Specifically, the new products are Dell Engineered Solutions, a term referring to pre-bundled hardware and software. In other words, they’re appliances ready to be plugged into a network.
Dell already offers such prefab systems for VxRail and VxRack, VMware’s designs for hyperconverged infrastructure. And as the EMC acquisition closes (remember, VMware is 80 percent owned by EMC), “you’re going to see, on Day One … a whole new [set of] engineered solutions that we’ve been building together,” Michael Dell said.

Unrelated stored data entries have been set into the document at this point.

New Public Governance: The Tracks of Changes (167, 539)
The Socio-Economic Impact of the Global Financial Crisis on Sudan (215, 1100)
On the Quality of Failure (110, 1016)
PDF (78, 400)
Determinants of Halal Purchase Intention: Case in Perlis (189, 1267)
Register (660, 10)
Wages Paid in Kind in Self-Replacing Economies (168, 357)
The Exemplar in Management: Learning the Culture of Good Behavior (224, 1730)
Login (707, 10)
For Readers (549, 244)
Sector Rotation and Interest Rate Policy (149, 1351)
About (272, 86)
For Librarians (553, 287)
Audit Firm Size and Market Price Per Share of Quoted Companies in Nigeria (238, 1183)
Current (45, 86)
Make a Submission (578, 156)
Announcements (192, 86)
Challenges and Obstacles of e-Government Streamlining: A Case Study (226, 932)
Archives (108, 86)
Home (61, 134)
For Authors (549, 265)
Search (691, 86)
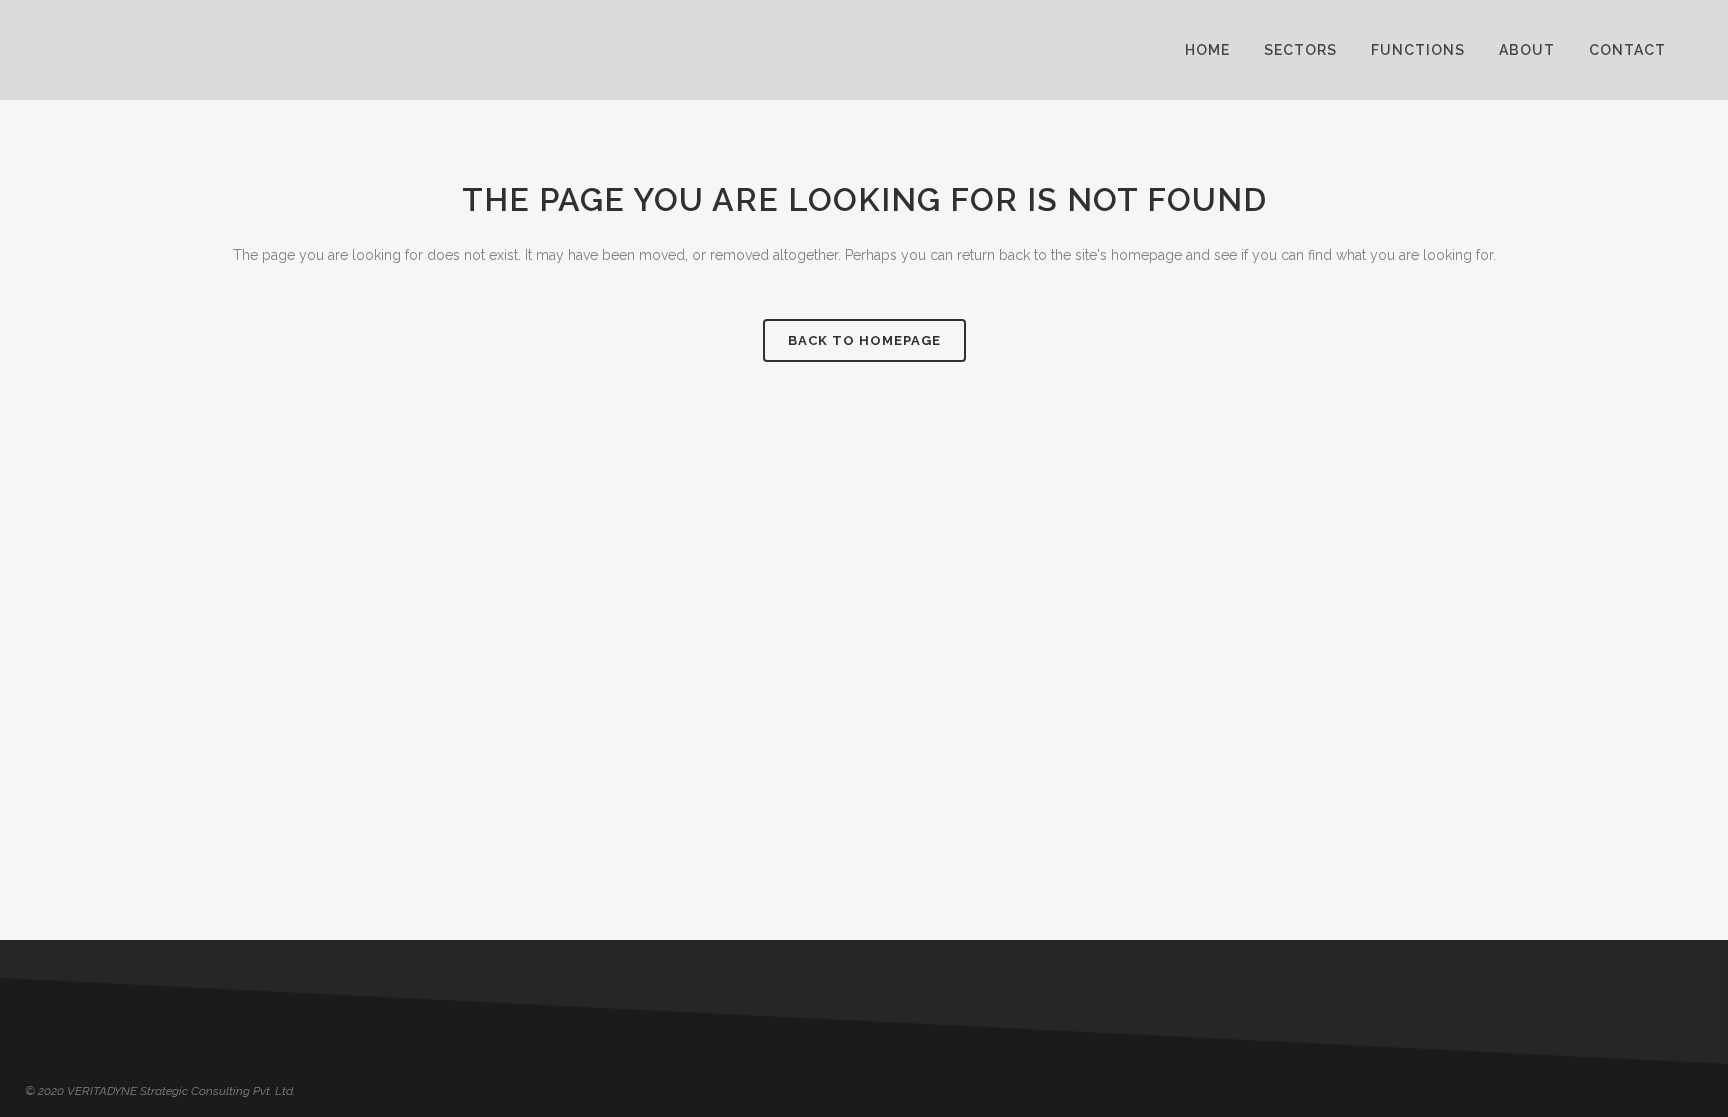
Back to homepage (864, 340)
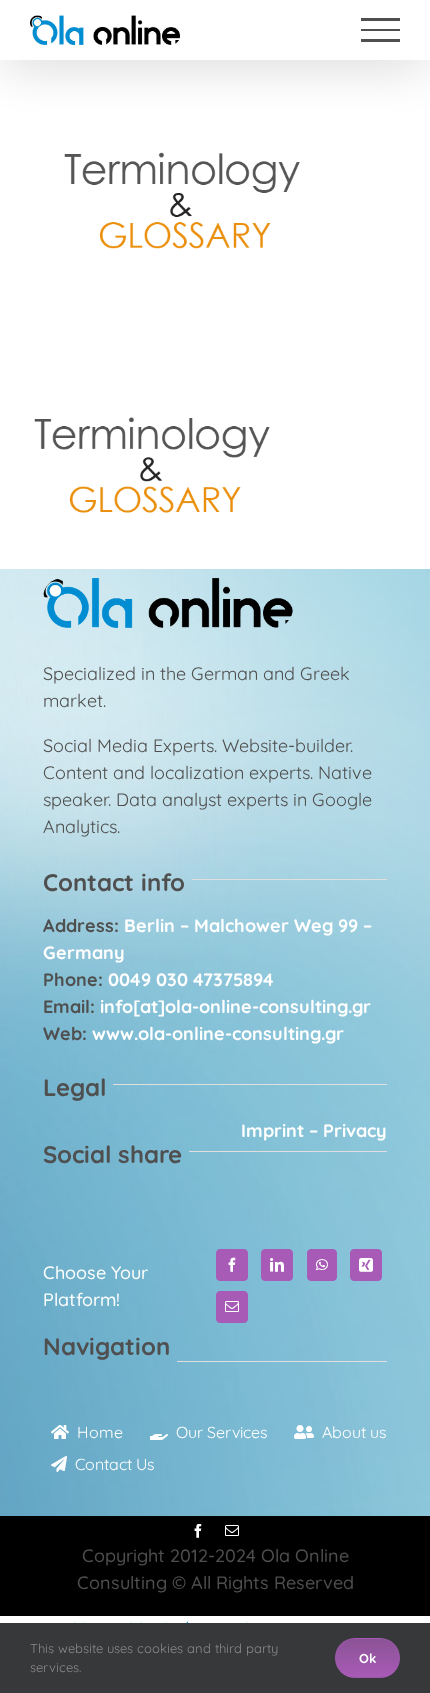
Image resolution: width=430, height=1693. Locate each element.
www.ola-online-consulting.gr (218, 1033)
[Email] (232, 1307)
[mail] (232, 1531)
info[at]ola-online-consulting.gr (235, 1006)
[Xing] (366, 1265)
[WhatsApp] (322, 1265)
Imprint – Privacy (314, 1130)
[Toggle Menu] (380, 29)
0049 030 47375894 (191, 979)
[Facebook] (232, 1265)
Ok (367, 1658)
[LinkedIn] (277, 1265)
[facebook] (198, 1531)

VMware is one of the most important pieces of the EMC acquisition, to the point where EMC shareholders are due to get shares in a VMware tracking stock as part of the deal. During the media session, which included VMware CEO Pat Gelsinger, the executives reiterated that VMware will remain a publicly traded company and will retain its independence.
Approval from China is the last major hurdle left before the merger can close. Dell and EMC had said a year ago, when the deal was announced, that they expected to finalize everything by the end of October, and the companies remain on track to make that goal, Michael Dell said.
VMworld’s opening keynote on Monday included appearances by large customers such as Citi and GE, part of the message being that these companies are OK with VMware getting essentially acquired into Dell.
The deal would bring some immediate benefits to VMware. For example, Dell has a longer reach and can boost VMware’s presence in important countries such as India, Gelsinger said.
There’s also the reason why Dell went private in the first place: “We’ll have enormous scale and flexibility to make investments with a longer-term time horizon,” Michael Dell said, referring to the VMware-Dell combination.